__Task instructions__
Nothing but a number is needed here; count the lines of the listing that include "Given".

[Dataset entries — start]

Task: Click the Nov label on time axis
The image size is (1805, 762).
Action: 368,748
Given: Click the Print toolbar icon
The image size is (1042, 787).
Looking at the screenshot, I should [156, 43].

[Dataset entries — finish]
[Dataset entries — start]

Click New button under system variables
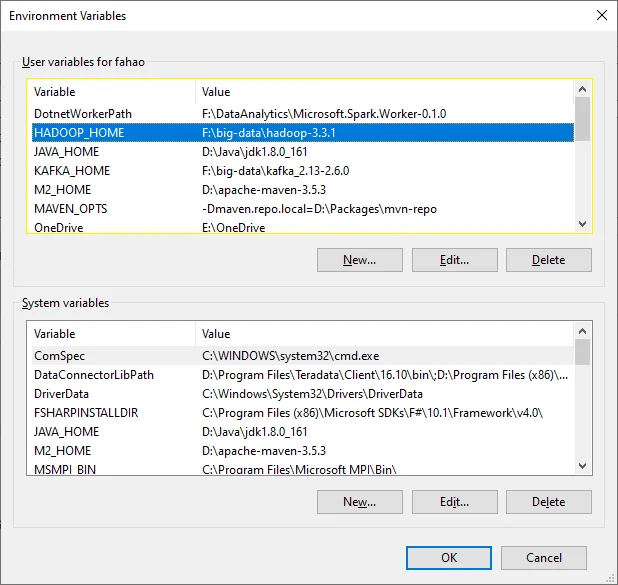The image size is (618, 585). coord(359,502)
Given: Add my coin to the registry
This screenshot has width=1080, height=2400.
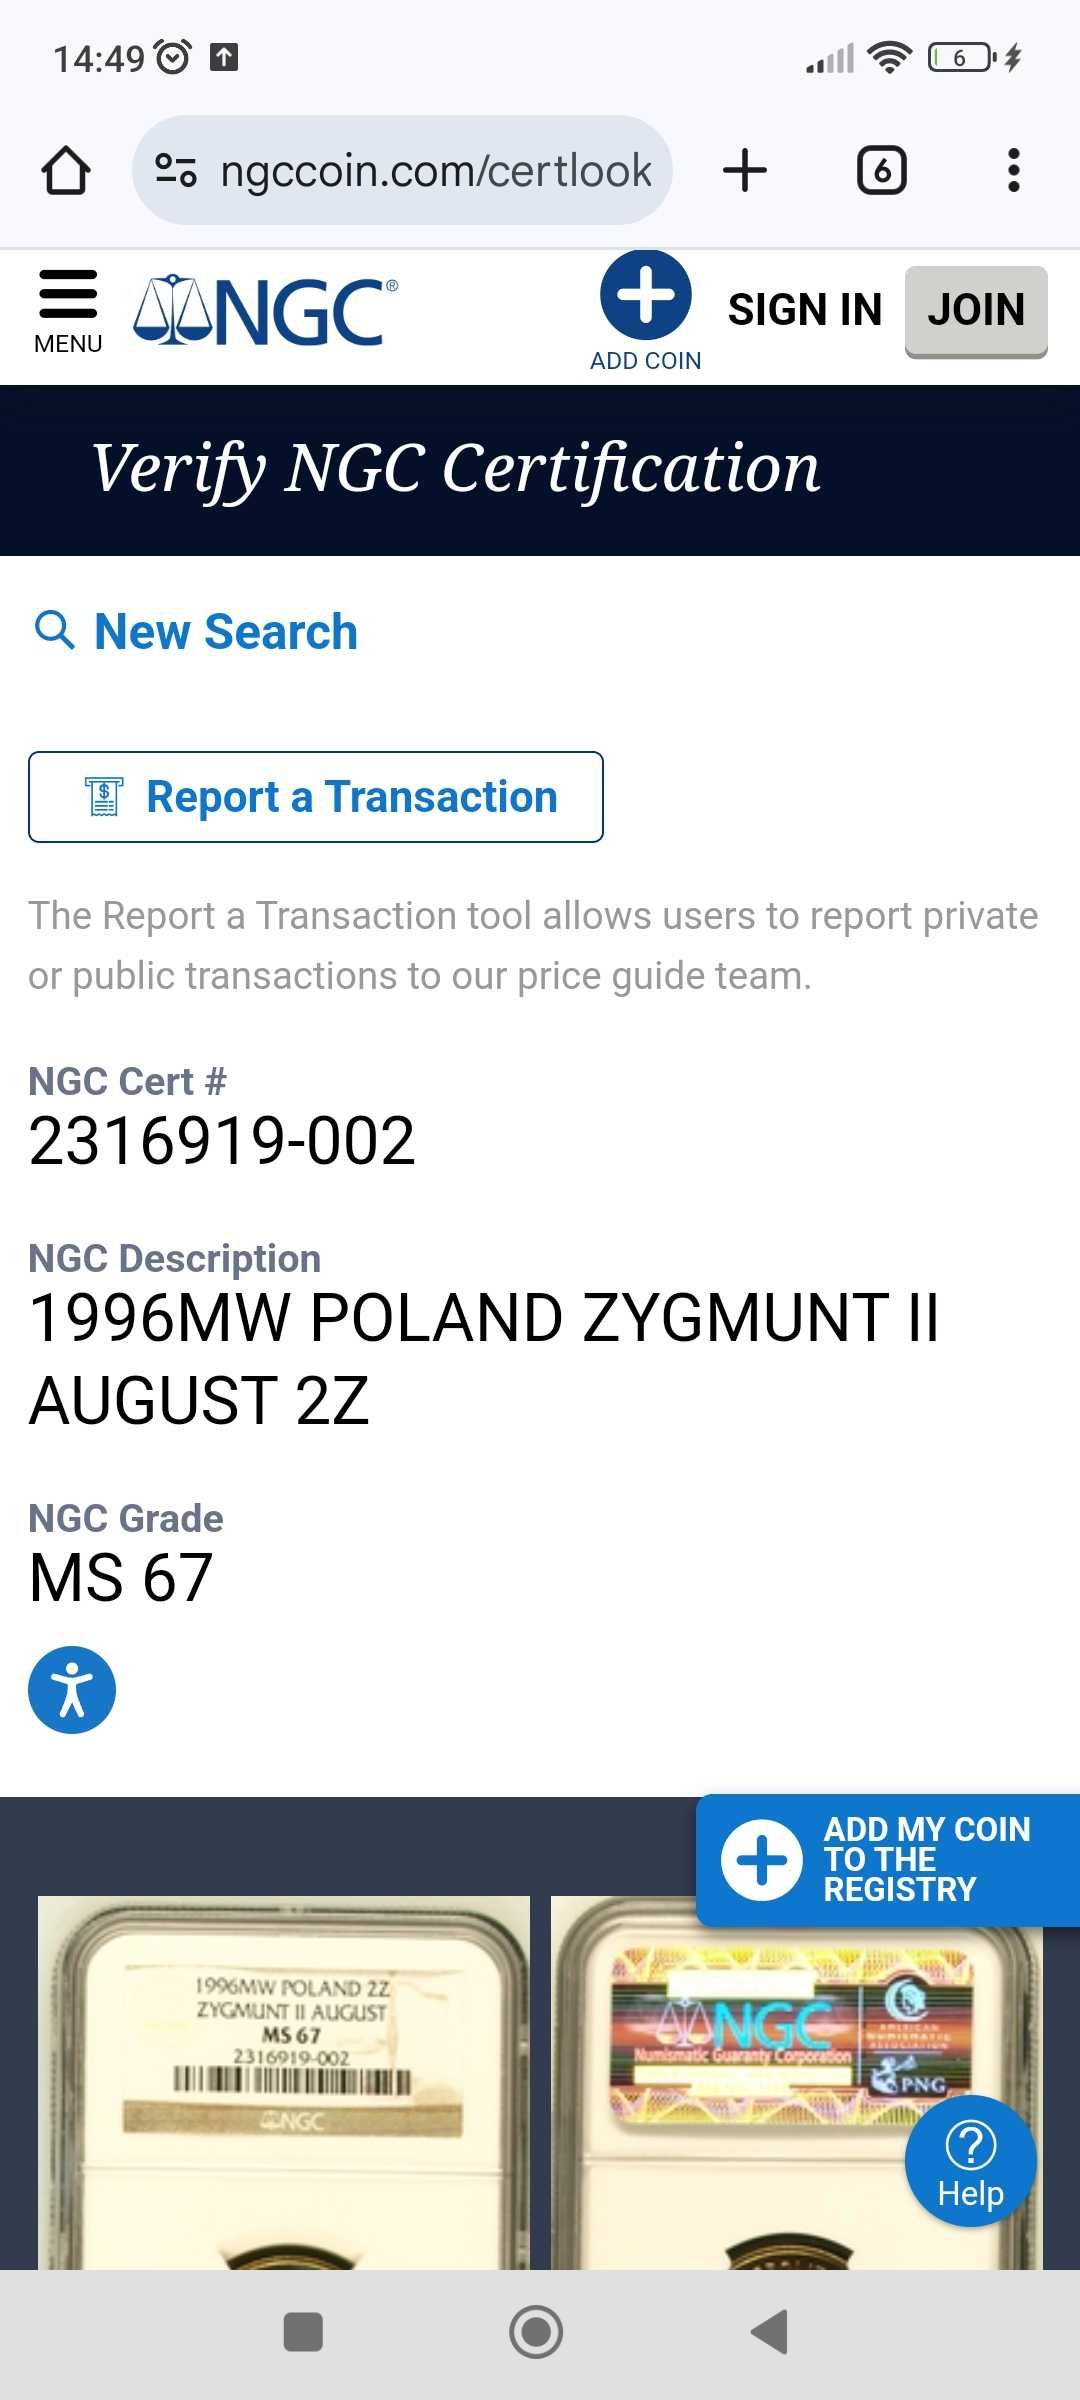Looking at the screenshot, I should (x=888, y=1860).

[Dataset entries — finish]
[Dataset entries — start]

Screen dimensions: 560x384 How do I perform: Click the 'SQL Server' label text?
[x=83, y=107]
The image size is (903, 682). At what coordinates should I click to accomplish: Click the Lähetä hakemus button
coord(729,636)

[Dataset entries — finish]

__Written response__
2